Dataset entries:
[Start of section]

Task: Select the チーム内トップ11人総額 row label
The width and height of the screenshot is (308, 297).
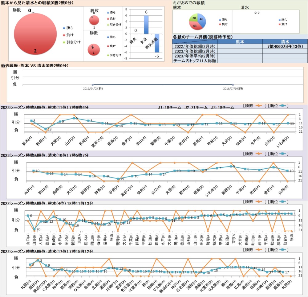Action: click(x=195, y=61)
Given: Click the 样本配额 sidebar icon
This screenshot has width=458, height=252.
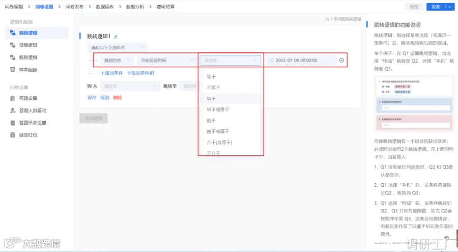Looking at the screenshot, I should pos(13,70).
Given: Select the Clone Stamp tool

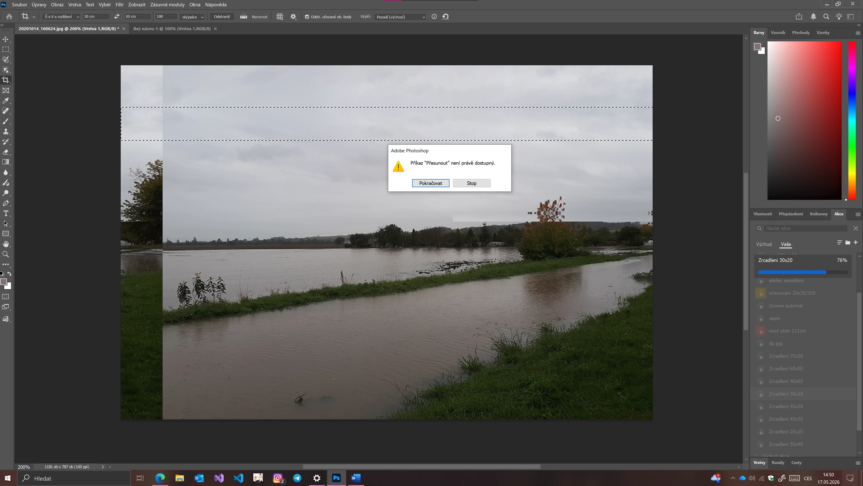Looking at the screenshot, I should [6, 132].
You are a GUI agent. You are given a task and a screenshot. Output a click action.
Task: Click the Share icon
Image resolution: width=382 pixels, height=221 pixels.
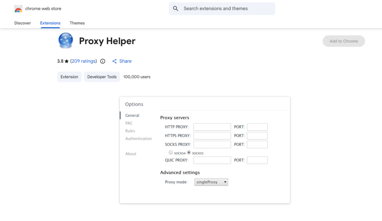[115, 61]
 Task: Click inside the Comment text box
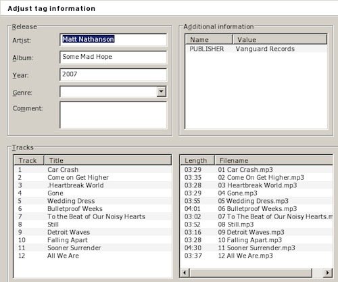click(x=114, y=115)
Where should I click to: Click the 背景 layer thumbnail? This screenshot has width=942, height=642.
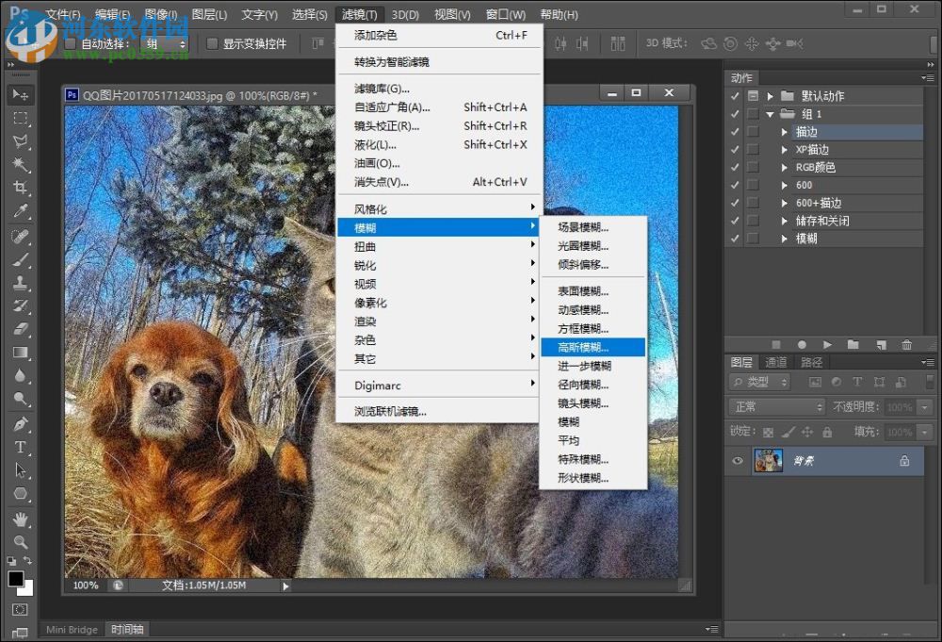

[End of section]
[Start of section]

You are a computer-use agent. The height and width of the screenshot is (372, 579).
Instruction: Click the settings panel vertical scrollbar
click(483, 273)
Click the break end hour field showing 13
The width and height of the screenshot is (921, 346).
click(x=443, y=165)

[End of section]

Above are entries with pictures among them. Write out exactly the lines from the one containing "Task: Select the チーム内トップ11人総額 row label" through the one containing "Where should I", ends included, and leave those pictures out.

▶ [WRITTEN ANSWER]
Task: Select the チーム内トップ11人総額 row label
The width and height of the screenshot is (308, 297).
Action: click(x=195, y=61)
Given: Click the 样本配额 sidebar icon
This screenshot has width=458, height=252.
Looking at the screenshot, I should pos(13,70).
Given: Select the Clone Stamp tool

Looking at the screenshot, I should [6, 132].
You are a GUI agent. You are given a task and a screenshot. Output a click action.
Task: Click the Share icon
Image resolution: width=382 pixels, height=221 pixels.
[115, 61]
 Task: Click inside the Comment text box
click(x=114, y=115)
Where should I click to: Click the 背景 layer thumbnail? This screenshot has width=942, height=642.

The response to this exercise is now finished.